▶ **What is being asked**
Go through the data below. Pull out every line that has the word "agent".

-.-.-

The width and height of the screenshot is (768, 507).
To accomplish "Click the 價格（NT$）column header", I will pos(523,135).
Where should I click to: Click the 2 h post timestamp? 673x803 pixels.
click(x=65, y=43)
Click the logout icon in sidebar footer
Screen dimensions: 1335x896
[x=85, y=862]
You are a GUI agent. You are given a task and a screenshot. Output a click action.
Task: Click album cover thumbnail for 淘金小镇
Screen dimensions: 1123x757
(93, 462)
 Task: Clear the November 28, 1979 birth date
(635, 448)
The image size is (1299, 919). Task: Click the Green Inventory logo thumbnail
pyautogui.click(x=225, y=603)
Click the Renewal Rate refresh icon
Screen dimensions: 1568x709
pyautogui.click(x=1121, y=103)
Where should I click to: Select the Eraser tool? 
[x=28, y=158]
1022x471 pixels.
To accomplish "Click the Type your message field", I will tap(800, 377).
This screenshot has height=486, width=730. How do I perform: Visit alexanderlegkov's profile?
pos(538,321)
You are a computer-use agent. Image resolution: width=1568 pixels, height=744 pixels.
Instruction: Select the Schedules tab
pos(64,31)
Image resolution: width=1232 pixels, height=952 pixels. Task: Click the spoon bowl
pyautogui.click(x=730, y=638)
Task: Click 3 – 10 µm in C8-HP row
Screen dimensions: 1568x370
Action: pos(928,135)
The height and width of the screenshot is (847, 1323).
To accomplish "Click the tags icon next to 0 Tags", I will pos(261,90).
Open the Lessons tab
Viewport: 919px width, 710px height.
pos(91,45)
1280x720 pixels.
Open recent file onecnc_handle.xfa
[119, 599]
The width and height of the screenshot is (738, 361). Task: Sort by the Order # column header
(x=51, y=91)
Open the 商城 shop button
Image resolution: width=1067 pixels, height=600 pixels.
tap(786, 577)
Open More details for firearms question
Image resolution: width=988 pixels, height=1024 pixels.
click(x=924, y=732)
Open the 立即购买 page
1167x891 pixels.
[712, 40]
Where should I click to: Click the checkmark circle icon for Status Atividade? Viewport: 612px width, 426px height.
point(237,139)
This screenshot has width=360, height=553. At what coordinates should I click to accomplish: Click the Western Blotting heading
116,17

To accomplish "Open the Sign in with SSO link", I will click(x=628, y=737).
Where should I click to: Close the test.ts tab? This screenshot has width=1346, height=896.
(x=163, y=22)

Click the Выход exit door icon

-.-.-

▶ **Problem solution**
You are a GUI agent. You are given a task and a screenshot. Output a click action.
You are a computer-use agent. Image resolution: width=1568 pixels, height=744 pixels.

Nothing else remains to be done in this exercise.